Un seul cri jaillit de la foule :
- E bianca !
E bianca !... Il papa è fatto ! – Le pape est fait !
* * *
Les cloches de toutes les églises
romaines se sont mises à sonner : hymne d’allégresse et de triomphe.
Le soleil couchant verse une traînée
de feu sur l’église de Saint-Pierre et les palais du Vatican.
Un immense
tapis, orné des armoiries de Pie XI, est descendu de la loge extérieure, au
milieu de la basilique.
Et voici qu’apparaît déjà, au
sommet de sa longue hampe, la croix pontificale. Majestueuse, sereine, elle
domine la foule comme elle l’a toujours dominée et comme, à jamais, elle la
dominera.
Le doyen des caridnaux-diacres,
Caccia Dominioni, s’avance vers la balustrade du balcon.
L’univers est à l’écoute. Le
cardinal rassemble toutes ses forces ; il s’agit de faire entendre à tous le «
gaudium magnum » et le nom du pasteur de tous les fidèles.
Les haut-parleurs retentissent dans
tout Rome. Les postes radiophoniques ébranlent les ondes d’un hémisphère à
l’autre :
« Annuntio vobis gaudium magnum : habemus
Papam Eminentissimum ac Reverendissimum Dominum Cardinalem Eugenium Pacelli qui
sibi nomen imposuit Pium XII. – Je vous annonce une grande joie : nous avons un
pape, le très éminent et très révérend Seigneur cardinal Eugène Pacelli, qui
s’est lui-même donné le nom de Pie XII. »

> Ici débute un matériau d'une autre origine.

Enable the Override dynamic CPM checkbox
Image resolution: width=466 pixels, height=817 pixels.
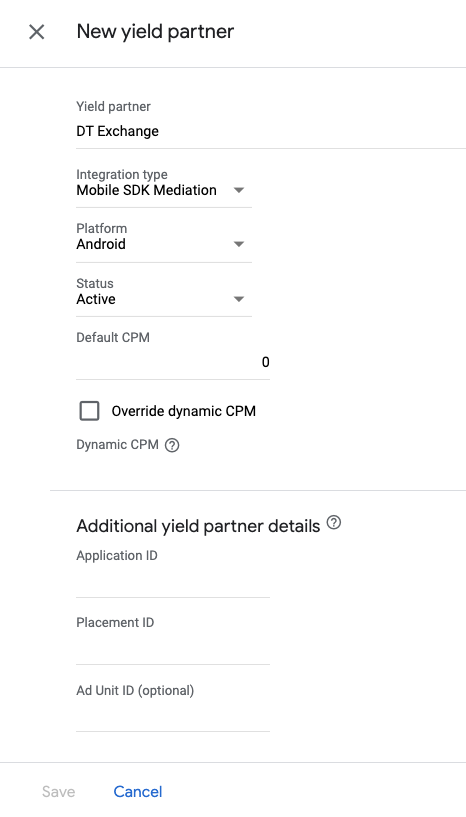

La piazza di San Pietro n’a sans
doute pas été souvent le théâtre d’un enthousiasme aussi délirant.
« Dominum... Eugenium... »
Ces deux mots ont suffi aux
Romains...
« Le cri jeté par le flot immense de
ce peuple contenu dans les bras de la colonnade du Bernin, ce cri jaillissant
comme un éclair a touché le ciel ; traversant les Alpes, il s’est élancé à travers le monde ; et la chrétienté tout
entière fait retentir le cantique de la reconnaissance : Te Deum laudamus !...
Dominum Eugenium..., il y avait peut-être au conclave quelque autre cardinal
portant ce prénom, mais... Evviva il papa ! »
On sent l’ardeur d’un cœur en
jubilation dans ces phrases hâchées qu’Ennio Francia écrivit dans l’Osservatore Romano.
La tempête d’applaudissements
reprend de plus belle lorsque les haut-parleurs annoncent que c’est le jour de
son soixante-troisième anniversaire qu’Eugenio Pacelli a été élu deux cent
soixante-deuxième successeur de saint Pierre.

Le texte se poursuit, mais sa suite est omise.